What usually goes wrong (failure modes)

• Roles were copied from a previous system without review and contain excessive access
  Role definitions imported from a legacy system accumulated permissions over time and were never reviewed for appropriateness.
  Mitigation: Conduct a role design workshop before any access is configured in the new ERP. Design roles from business processes, not from legacy system exports.
• Segregation of duties conflicts are discovered during audit rather than at design time
  The SoD analysis was not run before roles were assigned, and the audit finds that key financial controls are undermined by conflicting access.
  Mitigation: Run the ERP's SoD analysis tool before roles go live. Treat unresolved critical conflicts as a blocker to go-live, not a post-launch remediation item.
• Sensitive access is granted as a temporary measure and never revoked
  Emergency or temporary access grants are not tracked and expire without being removed, leaving users with access they no longer need.
  Mitigation: Log all temporary access grants with an expiry date and assign an owner responsible for revocation. Include temporary access in the quarterly access review.

Controls and evidence checklist

• Design roles from documented business processes before configuring the ERP.
• Run SoD analysis before assigning roles to users.
• Require dual approval—line manager and business process owner—for all access grants.
• Conduct quarterly access reviews with business process owners.
• Configure audit logging for all sensitive transaction types.
• Track all temporary access grants with expiry dates and owner responsibility for revocation.

Implementation checklist

1. Complete a business process to transaction mapping before any ERP security configuration.
2. Design and document all roles, then run the SoD analysis before assigning access to users.
3. Build the access request and approval workflow in the ERP.
4. Train HR, IT, and business process owners on the access governance process.
5. Run the first quarterly access review within ninety days of go-live.
6. Configure scheduled SoD reports to run automatically before each quarterly access review.

Frequently asked questions

Where do teams usually lose time in ERP RBAC implementation?

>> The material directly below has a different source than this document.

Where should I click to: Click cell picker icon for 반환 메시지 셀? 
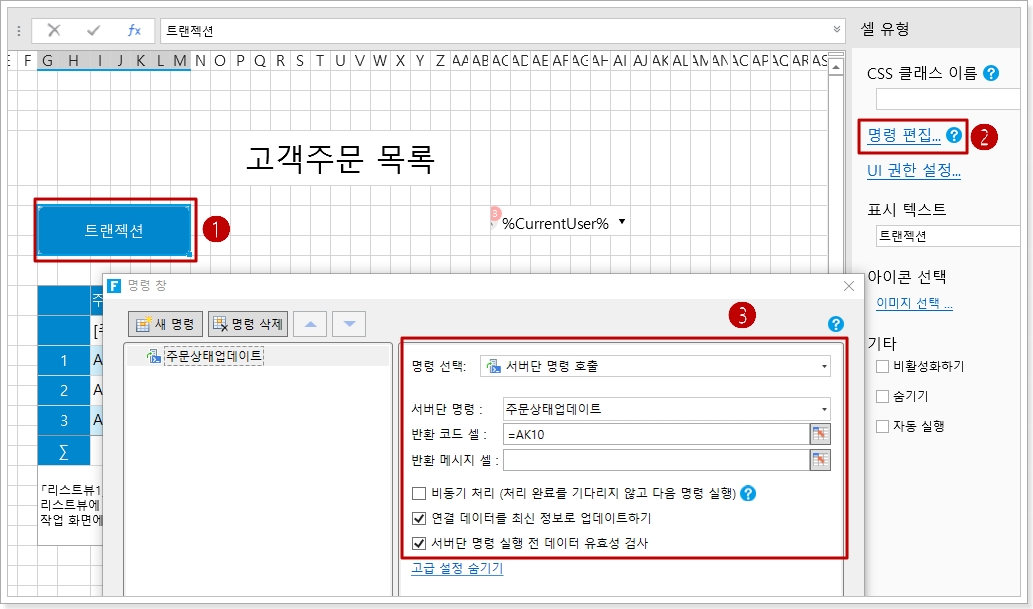(820, 460)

Most time is lost when role definitions were copied from a previous system or created ad hoc during implementation, leaving conflicts and excessive access that are only discovered during an audit. A structured role design workshop—before configuration begins—that maps each role to specific business processes and data ownership significantly reduces remediation effort later. Two weeks of role design at the start prevents months of access remediation after go-live.

What segregation of duties checks should we prioritise?

Prioritise SoD checks across the most sensitive transaction types: vendor creation, payment approval, journal posting, and period-end close. Most ERP platforms have built-in SoD analysis tools—run these reports before go-live and after every significant role change, not only at audit time. A user who can both create a vendor and approve a payment to that vendor is a critical control failure that auditors will flag immediately.

When should we update role definitions after go-live?

Adjust role definitions when the same user consistently requests temporary elevated access for routine tasks—this is a signal that the underlying role is too narrow for the work they actually perform. Also review roles when business processes change significantly, when the organisation structure changes, or when an audit finding identifies a gap. Temporary access grants should be rare exceptions, not a regular workaround for role design gaps.

Sources

• COSO Internal Control - Integrated Framework (2013 refresh)
• ISACA: Implementing Segregation of Duties (SoD) — practical experience
• NIST SP 800-53 Rev. 5 (Security and Privacy Controls)

Conclusion and next steps

ERP security is an ongoing governance process, not a one-time configuration. Role design, SoD analysis, and quarterly access reviews are the three activities that keep access appropriate over time.

Start with the five to ten most sensitive transaction types in your ERP and confirm that no single user can initiate and approve the same transaction without a second reviewer. Getting this right for the highest-risk transactions is more valuable than a comprehensive but poorly maintained access structure.